Work order 1
In the biography of Jimmy Noel below, which instruments did he play?
Work order 2
Using the biography of Jimmy Noel below, decide whether each statement agrees with it: (a) Noel left The Rhythm Boys in 1935. (b) Noel's film career began with Colorado Pioneers. (c) On Gunsmoke, Noel doubled for Milburn Stone. Answer yes or no for each, and quote the words from the biography that decide it.

Passage to read
__________________________________________________

- Noel (right) with Douglas Fowley in The Life and Legend of Wyatt Earp, 1957
- Born: Herbert James Noel May 15, 1903 Haverhill, Massachusetts, U.S.
- Died: January 31, 1985 (aged 81) Los Angeles, California, U.S.
- Occupations: Actor, musician, stuntman
- Years active: 1933–1981
- Spouse(s): DeLories Ziegfeld (1933 - ?) Dawn Hope

= Jimmy Noel =

American actor, musician and stuntman

Herbert James Noel (May 15, 1903 – January 31, 1985) was an American actor, musician and stuntman.

== Life and career ==
Noel was born in Haverhill, Massachusetts. He was guitarist and singer with the trio The Rhythm Boys. He decided to leave the trio in 1935. After leaving, he worked as a police officer in Chicago, Illinois. He later moved to California, where he began his film and television career.

In 1938, Noel had his own band and appeared 12 times a week on radio. He played banjo, drums, guitar, and piano.

Noel's film career began with the 1944 film The Big Bonanza. He then appeared in the 1945 film Colorado Pioneers. He made numerous appearances in films such as Border Saddlemates, Ride the Man Down, The Oklahoman, Man from Del Rio, The Rawhide Years, The Fighting Chance, North to Alaska (with John Wayne), The Brass Legend and Masterson of Kansas.

Noel began appearing on television in 1953, initially in the television series The Gene Autry Show, where he made at least eleven appearances. He then appeared in the action and adventure television series Sergeant Preston of the Yukon. He made over 200 appearances in the American western television series Gunsmoke, in which he also served as the double for Milburn Stone as Doc. He made numerous appearances in the television programs Bonanza, Tales of Wells Fargo, Wagon Train, Death Valley Days, The Rifleman, Bat Masterson, The Deputy, Tombstone Territory and Johnny Ringo. He also made at least 140 appearances in The Life and Legend of Wyatt Earp.

== Personal life and death ==
Noel married DeLories Ziegfeld on November 7, 1933, in Cambridge, Massachusetts. He was also married to Dawn Hope. That marriage ended with her death in 1939.

Noel died on January 31, 1985 in Los Angeles, California, at the age of 81.

__________________________________________________

Available data
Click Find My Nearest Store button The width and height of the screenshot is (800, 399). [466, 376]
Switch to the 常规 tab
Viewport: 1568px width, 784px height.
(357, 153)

__________________________________________________

Exercise response 1
Banjo, drums, guitar, and piano.

Exercise response 2
(a) Yes: "He decided to leave the trio in 1935."
(b) No: "Noel's film career began with the 1944 film The Big Bonanza."
(c) Yes: "in which he also served as the double for Milburn Stone as Doc."